**PROVIDED ENTRIES:**
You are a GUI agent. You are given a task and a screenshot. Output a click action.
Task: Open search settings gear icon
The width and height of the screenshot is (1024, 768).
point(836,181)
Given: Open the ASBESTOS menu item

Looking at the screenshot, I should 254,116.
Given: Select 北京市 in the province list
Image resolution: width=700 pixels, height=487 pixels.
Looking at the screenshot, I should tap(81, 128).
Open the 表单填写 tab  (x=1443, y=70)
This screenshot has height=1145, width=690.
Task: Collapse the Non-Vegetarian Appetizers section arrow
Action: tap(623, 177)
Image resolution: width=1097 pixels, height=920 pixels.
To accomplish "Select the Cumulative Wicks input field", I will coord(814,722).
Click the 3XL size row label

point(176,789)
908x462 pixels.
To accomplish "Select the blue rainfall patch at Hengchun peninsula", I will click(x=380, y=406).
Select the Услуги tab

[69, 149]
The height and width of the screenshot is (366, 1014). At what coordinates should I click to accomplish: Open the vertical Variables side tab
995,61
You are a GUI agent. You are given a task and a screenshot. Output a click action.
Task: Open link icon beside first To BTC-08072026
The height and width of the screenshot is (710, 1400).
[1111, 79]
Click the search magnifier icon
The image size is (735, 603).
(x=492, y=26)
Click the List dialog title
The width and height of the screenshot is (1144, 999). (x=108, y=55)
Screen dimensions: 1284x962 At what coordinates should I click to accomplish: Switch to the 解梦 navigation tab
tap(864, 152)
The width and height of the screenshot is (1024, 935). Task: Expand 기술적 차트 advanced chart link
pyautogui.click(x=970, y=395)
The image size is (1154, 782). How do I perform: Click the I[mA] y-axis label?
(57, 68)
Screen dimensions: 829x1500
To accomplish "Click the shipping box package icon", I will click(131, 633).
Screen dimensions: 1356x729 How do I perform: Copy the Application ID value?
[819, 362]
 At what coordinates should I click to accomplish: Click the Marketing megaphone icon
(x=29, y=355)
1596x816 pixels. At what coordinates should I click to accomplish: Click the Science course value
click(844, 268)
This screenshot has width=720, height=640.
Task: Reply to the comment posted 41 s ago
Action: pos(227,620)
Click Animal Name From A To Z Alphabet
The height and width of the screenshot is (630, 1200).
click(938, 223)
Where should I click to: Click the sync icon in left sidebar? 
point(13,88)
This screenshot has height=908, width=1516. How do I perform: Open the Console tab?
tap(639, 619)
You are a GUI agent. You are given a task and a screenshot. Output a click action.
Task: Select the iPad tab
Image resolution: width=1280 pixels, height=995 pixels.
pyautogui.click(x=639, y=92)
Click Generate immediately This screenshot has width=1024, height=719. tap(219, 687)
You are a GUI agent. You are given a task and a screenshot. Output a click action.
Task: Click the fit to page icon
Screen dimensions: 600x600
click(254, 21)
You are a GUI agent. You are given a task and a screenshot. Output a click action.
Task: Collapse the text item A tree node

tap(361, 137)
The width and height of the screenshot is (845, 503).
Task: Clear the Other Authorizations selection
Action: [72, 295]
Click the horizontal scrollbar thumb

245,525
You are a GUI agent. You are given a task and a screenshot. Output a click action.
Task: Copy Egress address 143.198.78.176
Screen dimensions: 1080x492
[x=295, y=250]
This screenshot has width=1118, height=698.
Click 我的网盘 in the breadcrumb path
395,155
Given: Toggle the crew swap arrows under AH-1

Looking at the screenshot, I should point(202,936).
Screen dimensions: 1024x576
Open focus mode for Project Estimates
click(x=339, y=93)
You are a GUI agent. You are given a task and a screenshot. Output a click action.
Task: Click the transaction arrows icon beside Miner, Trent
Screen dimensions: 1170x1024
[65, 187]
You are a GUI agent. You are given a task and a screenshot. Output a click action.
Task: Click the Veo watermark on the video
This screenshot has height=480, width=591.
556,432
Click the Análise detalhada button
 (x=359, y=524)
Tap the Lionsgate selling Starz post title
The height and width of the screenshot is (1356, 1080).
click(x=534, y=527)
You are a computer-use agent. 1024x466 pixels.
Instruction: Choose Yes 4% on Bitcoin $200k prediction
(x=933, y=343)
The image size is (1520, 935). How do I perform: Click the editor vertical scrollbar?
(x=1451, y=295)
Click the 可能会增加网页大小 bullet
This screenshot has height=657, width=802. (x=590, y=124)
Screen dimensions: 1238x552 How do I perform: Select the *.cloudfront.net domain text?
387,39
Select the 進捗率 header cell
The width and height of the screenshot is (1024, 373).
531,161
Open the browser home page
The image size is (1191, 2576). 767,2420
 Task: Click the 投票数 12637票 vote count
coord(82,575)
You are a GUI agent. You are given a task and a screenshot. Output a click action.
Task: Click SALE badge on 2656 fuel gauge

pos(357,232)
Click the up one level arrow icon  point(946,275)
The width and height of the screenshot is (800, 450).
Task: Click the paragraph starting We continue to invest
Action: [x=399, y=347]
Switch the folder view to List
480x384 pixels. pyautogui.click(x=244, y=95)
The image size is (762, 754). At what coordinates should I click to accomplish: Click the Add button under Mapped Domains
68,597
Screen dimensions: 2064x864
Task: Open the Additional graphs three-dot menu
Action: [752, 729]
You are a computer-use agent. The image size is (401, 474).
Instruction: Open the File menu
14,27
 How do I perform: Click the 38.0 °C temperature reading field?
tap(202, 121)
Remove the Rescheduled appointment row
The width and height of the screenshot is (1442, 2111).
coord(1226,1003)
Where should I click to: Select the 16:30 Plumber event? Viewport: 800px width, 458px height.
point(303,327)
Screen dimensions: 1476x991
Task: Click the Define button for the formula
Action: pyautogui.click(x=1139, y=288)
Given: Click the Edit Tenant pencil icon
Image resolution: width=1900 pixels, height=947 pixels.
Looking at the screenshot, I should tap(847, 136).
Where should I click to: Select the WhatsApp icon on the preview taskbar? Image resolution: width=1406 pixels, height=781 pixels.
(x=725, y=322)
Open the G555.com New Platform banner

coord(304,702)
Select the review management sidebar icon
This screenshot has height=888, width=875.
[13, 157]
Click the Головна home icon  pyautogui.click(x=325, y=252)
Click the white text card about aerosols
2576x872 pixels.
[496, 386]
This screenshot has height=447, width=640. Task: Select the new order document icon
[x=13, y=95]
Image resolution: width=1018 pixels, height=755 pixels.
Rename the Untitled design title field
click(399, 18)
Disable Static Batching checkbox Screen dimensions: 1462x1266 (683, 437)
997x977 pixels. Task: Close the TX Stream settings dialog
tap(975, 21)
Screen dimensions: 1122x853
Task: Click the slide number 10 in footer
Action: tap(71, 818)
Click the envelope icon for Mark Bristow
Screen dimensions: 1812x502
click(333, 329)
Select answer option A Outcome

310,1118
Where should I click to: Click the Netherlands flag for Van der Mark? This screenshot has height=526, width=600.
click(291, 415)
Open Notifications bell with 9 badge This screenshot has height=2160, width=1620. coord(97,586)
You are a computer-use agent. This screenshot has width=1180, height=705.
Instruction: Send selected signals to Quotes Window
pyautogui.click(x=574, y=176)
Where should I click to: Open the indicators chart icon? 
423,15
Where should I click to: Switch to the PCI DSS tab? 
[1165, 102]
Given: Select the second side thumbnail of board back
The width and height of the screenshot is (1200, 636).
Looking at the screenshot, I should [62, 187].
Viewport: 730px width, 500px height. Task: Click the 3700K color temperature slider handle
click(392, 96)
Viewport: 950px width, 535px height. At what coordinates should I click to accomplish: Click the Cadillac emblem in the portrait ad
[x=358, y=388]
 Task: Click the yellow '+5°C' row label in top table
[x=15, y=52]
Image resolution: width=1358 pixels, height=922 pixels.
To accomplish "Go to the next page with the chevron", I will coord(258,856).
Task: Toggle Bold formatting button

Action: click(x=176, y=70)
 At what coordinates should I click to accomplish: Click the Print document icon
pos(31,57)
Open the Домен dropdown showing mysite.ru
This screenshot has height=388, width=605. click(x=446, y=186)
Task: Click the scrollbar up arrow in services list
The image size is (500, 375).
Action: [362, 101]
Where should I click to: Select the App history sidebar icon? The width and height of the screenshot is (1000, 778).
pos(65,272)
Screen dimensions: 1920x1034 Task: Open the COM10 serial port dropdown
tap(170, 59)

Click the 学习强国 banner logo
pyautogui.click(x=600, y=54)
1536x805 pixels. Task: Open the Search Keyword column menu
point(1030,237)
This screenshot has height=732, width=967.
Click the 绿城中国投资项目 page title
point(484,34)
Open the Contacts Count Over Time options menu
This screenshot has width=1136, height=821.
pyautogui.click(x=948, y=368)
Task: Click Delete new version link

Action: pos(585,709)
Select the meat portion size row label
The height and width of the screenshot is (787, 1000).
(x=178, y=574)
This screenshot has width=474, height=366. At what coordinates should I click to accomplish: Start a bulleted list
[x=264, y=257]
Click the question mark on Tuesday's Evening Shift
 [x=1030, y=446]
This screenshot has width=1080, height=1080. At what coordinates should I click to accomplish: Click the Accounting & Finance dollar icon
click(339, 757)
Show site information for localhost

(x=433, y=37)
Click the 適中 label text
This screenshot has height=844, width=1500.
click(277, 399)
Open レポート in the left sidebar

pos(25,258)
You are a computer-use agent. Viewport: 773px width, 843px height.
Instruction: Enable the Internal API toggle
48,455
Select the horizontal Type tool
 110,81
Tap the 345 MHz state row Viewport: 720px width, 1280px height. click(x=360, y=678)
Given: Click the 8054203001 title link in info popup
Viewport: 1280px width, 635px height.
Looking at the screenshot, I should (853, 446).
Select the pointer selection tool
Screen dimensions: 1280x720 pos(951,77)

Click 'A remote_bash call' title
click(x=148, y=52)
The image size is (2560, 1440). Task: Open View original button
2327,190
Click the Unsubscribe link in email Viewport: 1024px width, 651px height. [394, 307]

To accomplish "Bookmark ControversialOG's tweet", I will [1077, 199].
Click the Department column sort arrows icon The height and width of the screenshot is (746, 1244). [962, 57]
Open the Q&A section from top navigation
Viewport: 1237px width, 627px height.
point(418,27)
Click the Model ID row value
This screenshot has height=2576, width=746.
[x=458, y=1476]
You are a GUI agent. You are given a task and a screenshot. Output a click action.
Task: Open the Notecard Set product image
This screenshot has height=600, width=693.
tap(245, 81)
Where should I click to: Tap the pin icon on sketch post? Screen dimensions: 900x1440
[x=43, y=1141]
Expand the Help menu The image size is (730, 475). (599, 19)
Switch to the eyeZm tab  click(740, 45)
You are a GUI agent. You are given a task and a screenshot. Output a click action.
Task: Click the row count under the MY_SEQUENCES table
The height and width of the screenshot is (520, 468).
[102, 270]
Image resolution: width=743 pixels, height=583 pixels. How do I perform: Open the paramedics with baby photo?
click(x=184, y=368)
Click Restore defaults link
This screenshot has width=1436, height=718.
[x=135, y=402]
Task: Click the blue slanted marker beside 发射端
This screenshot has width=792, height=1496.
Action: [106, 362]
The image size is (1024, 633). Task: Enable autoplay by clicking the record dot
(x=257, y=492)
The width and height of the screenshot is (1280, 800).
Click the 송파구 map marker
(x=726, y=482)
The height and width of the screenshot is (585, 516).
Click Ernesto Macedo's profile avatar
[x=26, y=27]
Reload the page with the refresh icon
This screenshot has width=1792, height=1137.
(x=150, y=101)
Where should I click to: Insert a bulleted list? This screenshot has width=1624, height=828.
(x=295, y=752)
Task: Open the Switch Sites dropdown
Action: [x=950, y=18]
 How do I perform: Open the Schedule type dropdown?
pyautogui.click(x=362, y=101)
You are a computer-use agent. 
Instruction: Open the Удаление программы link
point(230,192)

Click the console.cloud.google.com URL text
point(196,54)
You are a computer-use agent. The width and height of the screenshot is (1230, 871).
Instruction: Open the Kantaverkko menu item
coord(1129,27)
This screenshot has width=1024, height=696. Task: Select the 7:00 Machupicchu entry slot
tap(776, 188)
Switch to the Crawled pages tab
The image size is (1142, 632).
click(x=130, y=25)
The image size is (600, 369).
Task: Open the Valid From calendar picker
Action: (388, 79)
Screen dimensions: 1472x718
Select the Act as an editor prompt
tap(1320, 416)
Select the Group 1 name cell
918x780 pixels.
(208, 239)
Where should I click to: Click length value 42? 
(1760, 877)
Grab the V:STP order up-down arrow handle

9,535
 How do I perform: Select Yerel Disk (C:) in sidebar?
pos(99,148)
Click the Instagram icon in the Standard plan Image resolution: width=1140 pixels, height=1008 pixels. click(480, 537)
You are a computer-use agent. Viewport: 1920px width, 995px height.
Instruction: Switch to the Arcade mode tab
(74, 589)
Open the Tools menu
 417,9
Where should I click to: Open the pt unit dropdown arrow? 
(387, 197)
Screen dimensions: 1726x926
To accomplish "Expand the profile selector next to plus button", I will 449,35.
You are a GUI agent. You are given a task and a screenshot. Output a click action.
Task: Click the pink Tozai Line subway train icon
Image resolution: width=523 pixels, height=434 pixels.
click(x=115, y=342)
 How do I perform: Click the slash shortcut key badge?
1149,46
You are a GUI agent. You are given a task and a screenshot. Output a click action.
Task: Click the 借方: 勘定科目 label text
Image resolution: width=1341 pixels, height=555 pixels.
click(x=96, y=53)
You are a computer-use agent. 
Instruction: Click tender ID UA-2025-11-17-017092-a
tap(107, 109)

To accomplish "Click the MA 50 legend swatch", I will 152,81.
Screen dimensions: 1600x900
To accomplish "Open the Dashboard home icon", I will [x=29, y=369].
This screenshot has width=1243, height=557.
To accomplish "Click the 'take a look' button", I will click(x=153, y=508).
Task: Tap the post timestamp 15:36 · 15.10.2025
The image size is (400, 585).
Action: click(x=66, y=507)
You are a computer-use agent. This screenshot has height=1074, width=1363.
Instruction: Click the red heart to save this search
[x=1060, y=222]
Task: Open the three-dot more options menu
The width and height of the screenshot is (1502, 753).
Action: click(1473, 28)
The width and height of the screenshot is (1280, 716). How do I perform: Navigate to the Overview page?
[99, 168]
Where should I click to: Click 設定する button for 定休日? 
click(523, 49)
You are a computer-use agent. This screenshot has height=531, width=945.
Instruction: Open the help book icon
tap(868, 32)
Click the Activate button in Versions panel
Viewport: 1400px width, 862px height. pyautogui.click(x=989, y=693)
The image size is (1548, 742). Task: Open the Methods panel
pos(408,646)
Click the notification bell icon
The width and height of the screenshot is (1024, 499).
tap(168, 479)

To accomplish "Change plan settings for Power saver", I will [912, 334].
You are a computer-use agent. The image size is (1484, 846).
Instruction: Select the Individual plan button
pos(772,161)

**WHAT YOU ARE ASKED TO DO:**
Please write out, exactly as they appear above, only the lines in the stretch from the line with "Task: Click the pink" through the line with "Screen dimensions: 1600x900".

**RESPONSE FOR THIS EXERCISE:**
Task: Click the pink Tozai Line subway train icon
Image resolution: width=523 pixels, height=434 pixels.
click(x=115, y=342)
 How do I perform: Click the slash shortcut key badge?
1149,46
You are a GUI agent. You are given a task and a screenshot. Output a click action.
Task: Click the 借方: 勘定科目 label text
Image resolution: width=1341 pixels, height=555 pixels.
click(x=96, y=53)
You are a computer-use agent. 
Instruction: Click tender ID UA-2025-11-17-017092-a
tap(107, 109)

To accomplish "Click the MA 50 legend swatch", I will 152,81.
Screen dimensions: 1600x900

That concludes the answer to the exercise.